『たまごの祈り』㉕
「もう、こういうのやめにしよう。私、あおちゃんのことずっと困らせたいわけじゃないの。ごめん、帰るね」
帰り支度を始める彼女に、ひとこと待って、とすら言えなかった。玄関に向かう彼女を追って部屋を出ると、ちょうど買い物から母親が帰ってきたところだった。彼女は、おじゃましました、と丁寧に母にお辞儀をして、じゃあ、また学校でね、といって、外に出て行ってしまった。

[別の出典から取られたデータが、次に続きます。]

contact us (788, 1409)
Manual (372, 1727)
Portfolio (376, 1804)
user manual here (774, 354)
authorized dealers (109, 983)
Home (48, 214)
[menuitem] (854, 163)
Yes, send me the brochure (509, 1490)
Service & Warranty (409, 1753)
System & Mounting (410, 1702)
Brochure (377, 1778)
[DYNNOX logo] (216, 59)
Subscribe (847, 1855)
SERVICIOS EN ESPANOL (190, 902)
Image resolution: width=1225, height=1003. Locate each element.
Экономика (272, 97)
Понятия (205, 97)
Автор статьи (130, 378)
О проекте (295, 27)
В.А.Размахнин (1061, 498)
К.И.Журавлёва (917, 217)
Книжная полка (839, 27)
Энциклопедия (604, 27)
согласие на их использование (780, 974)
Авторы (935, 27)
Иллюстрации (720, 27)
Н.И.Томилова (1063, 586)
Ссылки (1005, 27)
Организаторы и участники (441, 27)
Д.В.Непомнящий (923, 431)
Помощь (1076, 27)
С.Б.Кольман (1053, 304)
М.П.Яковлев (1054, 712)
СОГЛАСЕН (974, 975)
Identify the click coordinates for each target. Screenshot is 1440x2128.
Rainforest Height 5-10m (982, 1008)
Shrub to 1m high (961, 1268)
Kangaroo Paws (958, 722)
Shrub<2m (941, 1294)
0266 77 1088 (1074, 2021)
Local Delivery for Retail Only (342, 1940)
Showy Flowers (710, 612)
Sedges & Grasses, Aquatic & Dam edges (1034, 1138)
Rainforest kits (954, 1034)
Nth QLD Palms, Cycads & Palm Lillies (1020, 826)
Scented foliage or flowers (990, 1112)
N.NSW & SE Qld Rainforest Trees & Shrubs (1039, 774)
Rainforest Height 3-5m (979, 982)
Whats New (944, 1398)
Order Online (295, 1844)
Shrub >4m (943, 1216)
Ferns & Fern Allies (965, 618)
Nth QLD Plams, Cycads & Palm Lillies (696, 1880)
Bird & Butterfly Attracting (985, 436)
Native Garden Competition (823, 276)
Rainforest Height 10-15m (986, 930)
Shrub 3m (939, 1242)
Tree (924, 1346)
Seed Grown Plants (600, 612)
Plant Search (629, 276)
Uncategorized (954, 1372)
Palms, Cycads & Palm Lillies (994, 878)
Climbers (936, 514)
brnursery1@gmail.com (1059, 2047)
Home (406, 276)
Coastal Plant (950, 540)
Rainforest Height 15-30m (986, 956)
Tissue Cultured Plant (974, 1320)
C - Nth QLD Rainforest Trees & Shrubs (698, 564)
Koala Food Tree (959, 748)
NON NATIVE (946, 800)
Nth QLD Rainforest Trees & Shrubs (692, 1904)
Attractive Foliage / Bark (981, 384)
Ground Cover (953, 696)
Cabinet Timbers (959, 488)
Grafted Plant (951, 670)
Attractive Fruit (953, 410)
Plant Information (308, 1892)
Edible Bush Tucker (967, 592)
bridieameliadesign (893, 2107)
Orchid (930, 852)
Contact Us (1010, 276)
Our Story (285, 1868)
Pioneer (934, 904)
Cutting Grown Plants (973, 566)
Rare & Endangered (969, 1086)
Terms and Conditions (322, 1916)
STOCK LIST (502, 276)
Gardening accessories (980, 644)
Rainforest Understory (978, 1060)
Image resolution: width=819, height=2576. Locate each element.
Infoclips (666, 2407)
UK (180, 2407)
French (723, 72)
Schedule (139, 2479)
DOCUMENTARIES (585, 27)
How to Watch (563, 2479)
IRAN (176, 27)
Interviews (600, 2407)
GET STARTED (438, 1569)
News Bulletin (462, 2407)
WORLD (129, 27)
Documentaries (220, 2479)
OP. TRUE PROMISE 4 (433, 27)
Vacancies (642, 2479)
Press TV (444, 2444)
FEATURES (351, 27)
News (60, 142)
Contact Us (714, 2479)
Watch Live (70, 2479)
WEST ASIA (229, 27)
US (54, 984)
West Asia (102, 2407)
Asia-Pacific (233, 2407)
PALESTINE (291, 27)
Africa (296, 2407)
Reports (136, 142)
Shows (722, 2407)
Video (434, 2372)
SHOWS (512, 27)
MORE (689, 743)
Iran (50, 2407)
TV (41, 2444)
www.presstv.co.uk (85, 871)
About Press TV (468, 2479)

母親が私に、お友達?もっと早く戻ってお菓子とか出してあげればよかったね、と言った声に対して、私は曖昧に返事をすることしかできなかった。端から見ればお友達に見えただろうけど、彼女は恋人の女の子で、でももう次に会っても彼女とこれまで通り気軽に話せる気はしないのだと、母に説明なんてできなかった。彼女とのことを説明して、女の子が恋人だったなんて、と母に知れたら、幼稚園のときに起きたあのことを思い出して、男性不信になったのはあなたを守れなかった私のせいだなどと、責任を感じて泣き出してしまうかもしれなかった。同時に、そんな風に考えた自分を恥じた。説明ができない普通でない交際を堂々と貫けるほど、私は恋人としての彼女を愛していなかった。私以外誰も悪いことなんてなかったのに、私は、家を出てしまった彼女のことも、母親のことも、誰のことだってどうすることもできなかった。
そのまま彼女とはクラスが別々になり、驚くほどあっさりと疎遠になった。彼女から初めてもらった手作りのチョコレートケーキに沈んだオレンジピールは、甘くて苦かった。私は彼女のことなんて何ひとつわからずに、自分のことはおろか、ほかの誰かのことなんて何ひとつわからないまま、ここまで来てしまった気がした。